Mittergars ist am Wachsen
Wer in Mittergars nicht ein- oder aussteigen kann und den Umweg mit dem Auto nach Gars fahren muss, „fährt in der Regel dann gleich mit dem Auto weiter. Mit diesen rudimentären Haltezeiten und hohen Fahrpreisen kann heute kaum mehr jemand in die Bahn gelockt werden. Da kauft man sich ein Auto und die Bahn hat einen Kunden weniger“, ärgert er sich. Weil es für Mittergars seit Jahrzehnten keine Garantie für den Erhalt des Bahnhaltepunktes gebe, planen viele ihr Leben ohne die Bahn und kaufen sich ein Auto, ist der Mann überzeugt. „Bei einem dichter getakteten und verlässlichen Bahnangebot würde das anders aussehen.“ Zudem sei Mittergars am Wachsen. Viele Bürgern bräuchten zukünftig die Bahn, insbesondere Familien, ältere Leute und Berufspendler.
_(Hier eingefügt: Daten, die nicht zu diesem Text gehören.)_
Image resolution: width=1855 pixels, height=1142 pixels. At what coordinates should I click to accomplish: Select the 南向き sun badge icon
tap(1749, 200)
Außer der Bahn und der Schulbusse habe Mittergars keinen Zugang zum ÖPNV. Darum sagt Gottwald, „wir brauchen den Bahnhaltepunkt“.
Zugreisende müssen Anschlüsse erwischen
Auf Nachfrage bei der Deutschen Bahn erklärt ein Sprecher, der Garser Bürgermeister sei seitens der SOB-Geschäftsleitung bereits im April von der geplanten Schließung des Haltepunktes Mittergars informiert worden. Die Schließung des Haltepunktes wurde zuvor mit der Bayerischen Eisenbahngesellschaft (BEG) abgestimmt, die in Bayern den Schienenpersonennahverkehr plant, finanziert und überwacht. Auch der aktuelle Fahrplan mit den vier Bedarfshalten in Mittergars wurde von der BEG so bestellt. Er nennt als wichtige Zwangspunkte auf der Bahnstrecke Mühldorf-Wasserburg-Rosenheim vor allem die Anschlüsse in den Knotenbahnhöfen Mühldorf und Rosenheim. Die Strecke sei nur eingleisig – das bedeutet, dass sich Züge nur an bestimmten Bahnhöfen begegnen und aneinander vorbei fahren können. „Damit die Fahrgäste in Mühldorf und Rosenheim ihre Anschlüsse erreichen, kann der Zug nicht an allen Stationen halten. Betroffen davon sind Halte in Jettenbach, Mittergars und Soyen, weil dort im Vergleich zu den anderen Stationen das Fahrtgastpotenzial am geringsten ist“, sagt der Bahnsprecher. Ebenso: „Häufigere Halte in Mittergars gibt der Fahrplan einfach nicht her.“ Bei der geringen Zahl von Ein- und Aussteigern sei in dieser Gemeinde ein Fahrkartenautomat, der beispielsweise immer auch einen Internetanschluss haben müsse, nicht finanzierbar. Für die Deutsche Bahn kein Thema, denn „die Fahrgäste können schließlich in allen Zügen beim Schaffner einen Fahrschein ohne Aufpreis nachlösen“, heißt es aus der Pressestelle. Das reicht dem 58-jährigen Gottwald nicht. Er hat einen Brief an die BEG, an Bürgermeister Strahllechner, an den Gemeinderat, ans Landratsamt Mühldorf und an den MdL Dr. Marcel Huber geschrieben.